Le troisième basculement, qui ne s’est accompli pleinement que tout récemment, mûrissait dans ses écrits depuis de longues années. Michel Aglietta là encore fut l’un des tout premiers (et l’un de rares) parmi les théoriciens de la régulation à saisir l’importance et la portée du changement d’ère que signifiait l’entrée dans l’anthropocène. Longtemps il a bataillé pour introduire la dimension « verte » dans ses travaux et dans la recherche d’une issue à la crise. Jusqu’à son dernier ouvrage « Pour une écologie politique -Au delà du capitalocène» (co-écrit avec Etienne Espagne, Odile Jacob, 2024) qui là encore marque une rupture. Non seulement l’anthropocène est placée au centre de l’attention mais aussi d’emblée, prenant position sur un long débat sur ce sujet, les auteurs choisissent de désigner l’ère nouvelle sous son vrai nom. L’anthropocène est un capitalocène, est-il soutenu, en ce qu’il est le produit de rapports sociaux et de production qui se sont constitués autour de la relation capital/travail et qui ont donné naissance à ce mode de production historique bien particulier qui se nomme capitalisme. L’extractivisme, la destruction irraisonnée et sans limites des ressources de toutes natures, en est le produit central. Du capitalocène au demeurant est proposée une définition propre ouvrant la discussion sur un ensemble de question neuves.
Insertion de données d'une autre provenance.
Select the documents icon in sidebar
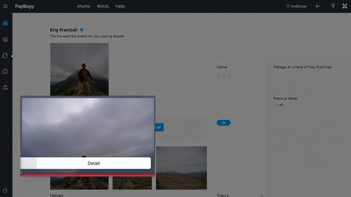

Dans cet ouvrage, son dernier, d’une certaine manière Michel Aglietta boucle la boucle, renoue avec ses intuitions et contributions initiales les plus fondamentales. Ce ne sont plus de simples modes de régulation (de la relation capital/travail, de la monnaie, de la propriété, etc.) qui sont nécessaires pour faire face à la crise. L’époque exige une rupture, il faut désormais parler, plutôt que de modes de régulation, de « régimes de viabilité ». L’essentiel de l’ouvrage est alors consacré à explorer ses différents modes d’existence possibles. L’acte de naissance de ce qui peut se transformer en une ATR3 (centrée sur l’écologie et l’analyse des contradictions entre le capital, la terre et la biodiversité) est ainsi posé.

Dans tous les cas, il reste qu’une troisième fois Michel fait basculer la recherche. Une troisième fois, il ouvre à la pensée des terrains neufs et vastes où dérouler l’investigation. Et surtout, car c’est cela qui importait pour lui, il fournit nombre d’éléments permettant de se tourner vers des solutions à explorer dans un monde où la recherche de l’équité et du bien commun sont la boussole et dont, sous peine de faire advenir le pire, on ne saurait s’écarter.

Trois fois en une seule vie, Michel a assuré le basculement de la pensée. Trois pierres blanches, dont l’une, la dernière, vient à peine d’être posée et éclaire la voie où s’engager.

Peu de chercheurs en auront fait autant.